(The problem)
Give the records again in full, exactly as they appear.

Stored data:
__________________________________________________
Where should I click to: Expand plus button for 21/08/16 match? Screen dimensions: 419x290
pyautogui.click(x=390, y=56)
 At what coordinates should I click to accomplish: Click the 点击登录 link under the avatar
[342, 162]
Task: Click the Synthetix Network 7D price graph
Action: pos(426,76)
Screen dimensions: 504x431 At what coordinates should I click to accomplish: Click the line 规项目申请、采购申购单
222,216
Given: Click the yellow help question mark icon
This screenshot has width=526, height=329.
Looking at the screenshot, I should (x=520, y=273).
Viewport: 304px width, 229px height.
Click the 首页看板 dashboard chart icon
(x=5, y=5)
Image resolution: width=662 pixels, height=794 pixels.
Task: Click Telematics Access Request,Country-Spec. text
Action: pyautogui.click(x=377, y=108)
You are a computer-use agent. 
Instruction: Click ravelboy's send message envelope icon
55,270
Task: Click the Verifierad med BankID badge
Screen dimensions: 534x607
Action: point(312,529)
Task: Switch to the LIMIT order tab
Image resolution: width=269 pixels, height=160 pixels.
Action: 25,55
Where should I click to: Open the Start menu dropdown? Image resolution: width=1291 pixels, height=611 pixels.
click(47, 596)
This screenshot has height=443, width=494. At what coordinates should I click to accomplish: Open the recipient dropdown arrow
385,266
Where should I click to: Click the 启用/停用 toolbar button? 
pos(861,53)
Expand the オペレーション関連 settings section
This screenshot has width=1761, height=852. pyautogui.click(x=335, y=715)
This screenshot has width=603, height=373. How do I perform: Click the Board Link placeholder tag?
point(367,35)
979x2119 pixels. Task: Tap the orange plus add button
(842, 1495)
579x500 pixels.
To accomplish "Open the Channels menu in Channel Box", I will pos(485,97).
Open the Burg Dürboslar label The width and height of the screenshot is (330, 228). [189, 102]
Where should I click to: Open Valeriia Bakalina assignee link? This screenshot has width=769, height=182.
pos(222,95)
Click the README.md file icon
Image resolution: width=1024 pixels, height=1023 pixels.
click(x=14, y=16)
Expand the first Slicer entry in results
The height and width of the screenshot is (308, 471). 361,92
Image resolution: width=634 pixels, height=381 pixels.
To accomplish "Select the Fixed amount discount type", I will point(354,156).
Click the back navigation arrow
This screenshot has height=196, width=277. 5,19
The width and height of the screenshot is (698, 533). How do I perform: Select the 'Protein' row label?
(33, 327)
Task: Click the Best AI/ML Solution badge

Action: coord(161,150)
__________________________________________________
(Problem solution)
Where should I click to: Expand plus button for 21/08/16 match? Screen dimensions: 419x290
pyautogui.click(x=390, y=56)
 At what coordinates should I click to accomplish: Click the 点击登录 link under the avatar
[342, 162]
Task: Click the Synthetix Network 7D price graph
Action: pos(426,76)
Screen dimensions: 504x431 At what coordinates should I click to accomplish: Click the line 规项目申请、采购申购单
222,216
Given: Click the yellow help question mark icon
This screenshot has width=526, height=329.
Looking at the screenshot, I should (x=520, y=273).
Viewport: 304px width, 229px height.
Click the 首页看板 dashboard chart icon
(x=5, y=5)
Image resolution: width=662 pixels, height=794 pixels.
Task: Click Telematics Access Request,Country-Spec. text
Action: pyautogui.click(x=377, y=108)
You are a computer-use agent. 
Instruction: Click ravelboy's send message envelope icon
55,270
Task: Click the Verifierad med BankID badge
Screen dimensions: 534x607
Action: point(312,529)
Task: Switch to the LIMIT order tab
Image resolution: width=269 pixels, height=160 pixels.
Action: 25,55
Where should I click to: Open the Start menu dropdown? Image resolution: width=1291 pixels, height=611 pixels.
click(47, 596)
This screenshot has height=443, width=494. At what coordinates should I click to accomplish: Open the recipient dropdown arrow
385,266
Where should I click to: Click the 启用/停用 toolbar button? 
pos(861,53)
Expand the オペレーション関連 settings section
This screenshot has width=1761, height=852. pyautogui.click(x=335, y=715)
This screenshot has width=603, height=373. How do I perform: Click the Board Link placeholder tag?
point(367,35)
979x2119 pixels. Task: Tap the orange plus add button
(842, 1495)
579x500 pixels.
To accomplish "Open the Channels menu in Channel Box", I will pos(485,97).
Open the Burg Dürboslar label The width and height of the screenshot is (330, 228). [189, 102]
Where should I click to: Open Valeriia Bakalina assignee link? This screenshot has width=769, height=182.
pos(222,95)
Click the README.md file icon
Image resolution: width=1024 pixels, height=1023 pixels.
click(x=14, y=16)
Expand the first Slicer entry in results
The height and width of the screenshot is (308, 471). 361,92
Image resolution: width=634 pixels, height=381 pixels.
To accomplish "Select the Fixed amount discount type", I will point(354,156).
Click the back navigation arrow
This screenshot has height=196, width=277. 5,19
The width and height of the screenshot is (698, 533). How do I perform: Select the 'Protein' row label?
(33, 327)
Task: Click the Best AI/ML Solution badge

Action: coord(161,150)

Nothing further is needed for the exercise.